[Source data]
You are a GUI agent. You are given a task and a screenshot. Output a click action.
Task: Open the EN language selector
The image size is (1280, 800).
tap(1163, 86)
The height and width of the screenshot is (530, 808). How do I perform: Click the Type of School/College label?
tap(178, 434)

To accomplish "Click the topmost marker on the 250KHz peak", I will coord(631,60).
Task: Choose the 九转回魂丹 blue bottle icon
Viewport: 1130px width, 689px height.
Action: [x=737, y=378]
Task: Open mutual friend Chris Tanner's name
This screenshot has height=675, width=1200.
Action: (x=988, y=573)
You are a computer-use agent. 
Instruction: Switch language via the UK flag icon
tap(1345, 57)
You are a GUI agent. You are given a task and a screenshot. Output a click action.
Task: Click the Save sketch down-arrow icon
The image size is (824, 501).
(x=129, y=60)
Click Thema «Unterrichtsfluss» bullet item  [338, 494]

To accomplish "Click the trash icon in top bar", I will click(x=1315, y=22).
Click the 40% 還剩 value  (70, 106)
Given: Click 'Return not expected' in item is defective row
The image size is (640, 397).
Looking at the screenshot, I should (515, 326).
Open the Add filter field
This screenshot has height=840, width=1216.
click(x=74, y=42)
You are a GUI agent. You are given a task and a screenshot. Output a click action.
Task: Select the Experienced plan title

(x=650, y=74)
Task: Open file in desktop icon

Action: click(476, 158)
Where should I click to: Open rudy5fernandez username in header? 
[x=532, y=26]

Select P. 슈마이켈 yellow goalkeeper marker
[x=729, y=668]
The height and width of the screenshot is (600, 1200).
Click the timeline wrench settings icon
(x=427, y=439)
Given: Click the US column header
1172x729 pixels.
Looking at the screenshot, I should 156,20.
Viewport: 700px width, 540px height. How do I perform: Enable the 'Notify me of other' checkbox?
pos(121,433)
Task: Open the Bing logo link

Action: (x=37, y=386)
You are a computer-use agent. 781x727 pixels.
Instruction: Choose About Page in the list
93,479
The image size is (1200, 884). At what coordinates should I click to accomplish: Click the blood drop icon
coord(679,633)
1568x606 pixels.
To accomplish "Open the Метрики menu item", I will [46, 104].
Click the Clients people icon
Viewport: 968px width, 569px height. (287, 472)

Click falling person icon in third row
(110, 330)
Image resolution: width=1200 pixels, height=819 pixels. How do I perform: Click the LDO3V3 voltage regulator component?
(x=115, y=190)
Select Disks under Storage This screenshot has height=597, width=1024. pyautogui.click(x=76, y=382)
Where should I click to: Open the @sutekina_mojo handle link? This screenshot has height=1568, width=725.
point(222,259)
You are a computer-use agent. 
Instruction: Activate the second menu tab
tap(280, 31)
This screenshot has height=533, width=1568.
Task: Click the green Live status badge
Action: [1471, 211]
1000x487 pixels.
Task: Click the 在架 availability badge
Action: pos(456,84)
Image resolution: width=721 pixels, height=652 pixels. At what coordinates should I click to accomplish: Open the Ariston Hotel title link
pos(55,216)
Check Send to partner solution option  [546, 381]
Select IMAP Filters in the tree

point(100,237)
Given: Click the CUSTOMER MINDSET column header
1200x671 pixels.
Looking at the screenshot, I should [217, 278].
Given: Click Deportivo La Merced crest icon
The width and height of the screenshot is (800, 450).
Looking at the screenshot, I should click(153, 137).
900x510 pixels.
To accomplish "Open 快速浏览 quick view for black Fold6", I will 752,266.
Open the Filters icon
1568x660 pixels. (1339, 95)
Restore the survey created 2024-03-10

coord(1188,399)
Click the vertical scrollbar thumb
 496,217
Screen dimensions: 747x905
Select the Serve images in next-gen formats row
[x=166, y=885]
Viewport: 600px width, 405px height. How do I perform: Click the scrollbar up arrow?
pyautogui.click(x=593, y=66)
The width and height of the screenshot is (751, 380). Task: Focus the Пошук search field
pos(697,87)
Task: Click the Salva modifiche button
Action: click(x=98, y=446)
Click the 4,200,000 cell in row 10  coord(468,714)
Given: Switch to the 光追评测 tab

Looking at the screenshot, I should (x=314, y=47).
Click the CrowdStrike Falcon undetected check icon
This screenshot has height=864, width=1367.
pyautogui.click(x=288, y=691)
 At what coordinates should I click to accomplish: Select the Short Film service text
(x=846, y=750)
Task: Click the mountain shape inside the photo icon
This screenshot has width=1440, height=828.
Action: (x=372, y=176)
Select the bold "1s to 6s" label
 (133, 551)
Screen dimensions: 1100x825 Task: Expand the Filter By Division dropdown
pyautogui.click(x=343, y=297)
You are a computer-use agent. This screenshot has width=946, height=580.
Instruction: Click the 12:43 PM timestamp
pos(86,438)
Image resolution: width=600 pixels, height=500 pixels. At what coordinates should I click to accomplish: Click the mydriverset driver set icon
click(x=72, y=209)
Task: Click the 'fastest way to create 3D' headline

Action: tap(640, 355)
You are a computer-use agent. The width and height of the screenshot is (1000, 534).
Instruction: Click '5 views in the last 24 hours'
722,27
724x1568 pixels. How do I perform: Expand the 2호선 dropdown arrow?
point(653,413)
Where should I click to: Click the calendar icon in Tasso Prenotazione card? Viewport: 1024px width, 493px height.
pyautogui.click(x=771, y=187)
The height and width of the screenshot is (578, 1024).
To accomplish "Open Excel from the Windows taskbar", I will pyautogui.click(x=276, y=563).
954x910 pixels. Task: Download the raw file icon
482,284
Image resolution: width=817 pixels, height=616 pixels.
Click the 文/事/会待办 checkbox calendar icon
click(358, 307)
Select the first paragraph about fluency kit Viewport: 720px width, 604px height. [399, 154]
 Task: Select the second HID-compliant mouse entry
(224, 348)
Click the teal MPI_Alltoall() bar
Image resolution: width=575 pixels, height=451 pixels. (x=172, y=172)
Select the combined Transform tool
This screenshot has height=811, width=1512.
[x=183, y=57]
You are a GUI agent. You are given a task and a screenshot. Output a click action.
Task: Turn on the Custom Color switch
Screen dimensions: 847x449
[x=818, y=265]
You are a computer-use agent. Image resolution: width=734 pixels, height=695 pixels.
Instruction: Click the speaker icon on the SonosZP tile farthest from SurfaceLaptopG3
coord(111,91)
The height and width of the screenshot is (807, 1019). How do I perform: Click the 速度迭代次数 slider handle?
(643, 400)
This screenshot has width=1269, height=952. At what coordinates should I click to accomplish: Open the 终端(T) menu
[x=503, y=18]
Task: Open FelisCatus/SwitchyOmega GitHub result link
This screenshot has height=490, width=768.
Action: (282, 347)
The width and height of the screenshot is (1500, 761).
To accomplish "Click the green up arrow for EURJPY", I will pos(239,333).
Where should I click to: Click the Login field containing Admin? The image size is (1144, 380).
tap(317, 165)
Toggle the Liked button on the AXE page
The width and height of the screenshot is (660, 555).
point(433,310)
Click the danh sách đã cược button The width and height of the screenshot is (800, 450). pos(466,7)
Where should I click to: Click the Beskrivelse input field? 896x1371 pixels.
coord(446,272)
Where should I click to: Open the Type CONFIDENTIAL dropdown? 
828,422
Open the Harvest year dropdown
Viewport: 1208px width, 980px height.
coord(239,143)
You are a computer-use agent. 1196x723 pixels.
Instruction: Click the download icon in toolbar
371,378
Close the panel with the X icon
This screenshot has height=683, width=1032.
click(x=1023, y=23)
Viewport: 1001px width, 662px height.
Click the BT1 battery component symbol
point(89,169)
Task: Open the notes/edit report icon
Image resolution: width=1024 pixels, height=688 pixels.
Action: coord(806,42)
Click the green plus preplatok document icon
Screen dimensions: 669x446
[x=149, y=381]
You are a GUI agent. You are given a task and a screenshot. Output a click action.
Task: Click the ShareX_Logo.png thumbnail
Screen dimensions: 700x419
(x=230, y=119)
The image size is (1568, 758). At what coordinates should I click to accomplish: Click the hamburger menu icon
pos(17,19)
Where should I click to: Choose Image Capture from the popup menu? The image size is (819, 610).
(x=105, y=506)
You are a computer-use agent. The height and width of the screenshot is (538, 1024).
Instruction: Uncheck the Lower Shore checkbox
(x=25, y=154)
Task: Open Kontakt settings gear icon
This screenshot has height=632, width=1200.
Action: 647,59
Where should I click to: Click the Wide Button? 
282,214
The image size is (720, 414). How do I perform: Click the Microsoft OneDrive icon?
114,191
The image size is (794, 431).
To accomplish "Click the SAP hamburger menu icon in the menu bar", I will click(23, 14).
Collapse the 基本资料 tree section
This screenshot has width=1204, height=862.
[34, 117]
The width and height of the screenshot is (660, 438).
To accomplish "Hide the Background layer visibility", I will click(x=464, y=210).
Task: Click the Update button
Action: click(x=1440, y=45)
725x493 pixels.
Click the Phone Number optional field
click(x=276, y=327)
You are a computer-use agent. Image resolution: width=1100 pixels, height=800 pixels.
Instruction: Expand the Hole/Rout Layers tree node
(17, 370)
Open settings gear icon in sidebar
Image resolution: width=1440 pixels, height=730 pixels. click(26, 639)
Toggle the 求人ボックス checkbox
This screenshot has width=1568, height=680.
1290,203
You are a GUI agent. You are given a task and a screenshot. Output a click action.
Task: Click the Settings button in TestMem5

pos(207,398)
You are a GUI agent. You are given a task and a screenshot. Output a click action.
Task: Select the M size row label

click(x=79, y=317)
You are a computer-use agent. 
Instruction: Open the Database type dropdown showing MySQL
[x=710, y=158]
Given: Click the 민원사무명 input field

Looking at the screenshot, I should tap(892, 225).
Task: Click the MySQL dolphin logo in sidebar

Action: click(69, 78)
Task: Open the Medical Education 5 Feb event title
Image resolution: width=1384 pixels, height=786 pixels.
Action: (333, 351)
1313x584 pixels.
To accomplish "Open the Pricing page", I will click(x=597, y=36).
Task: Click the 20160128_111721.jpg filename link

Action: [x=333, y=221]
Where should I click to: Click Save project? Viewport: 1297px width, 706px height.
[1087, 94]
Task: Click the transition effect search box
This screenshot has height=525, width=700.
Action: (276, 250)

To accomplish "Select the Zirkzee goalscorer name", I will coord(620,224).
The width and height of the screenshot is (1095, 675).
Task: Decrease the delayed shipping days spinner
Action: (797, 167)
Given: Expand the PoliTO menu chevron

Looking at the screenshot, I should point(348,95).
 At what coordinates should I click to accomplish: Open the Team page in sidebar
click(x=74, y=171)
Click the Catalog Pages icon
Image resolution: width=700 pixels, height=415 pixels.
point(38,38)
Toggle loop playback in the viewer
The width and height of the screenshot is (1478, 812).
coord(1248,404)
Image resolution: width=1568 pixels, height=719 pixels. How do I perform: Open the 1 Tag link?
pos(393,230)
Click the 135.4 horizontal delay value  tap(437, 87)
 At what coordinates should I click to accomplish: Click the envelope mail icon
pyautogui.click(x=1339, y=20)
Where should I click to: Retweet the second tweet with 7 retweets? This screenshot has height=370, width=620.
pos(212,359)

● **Required work**
When the entries above show the word "item" in a line, copy that line out.

● **Answer to the exercise**
Click Thema «Unterrichtsfluss» bullet item  [338, 494]
Given: Click 'Return not expected' in item is defective row
To accomplish "Open the Метрики menu item", I will [46, 104].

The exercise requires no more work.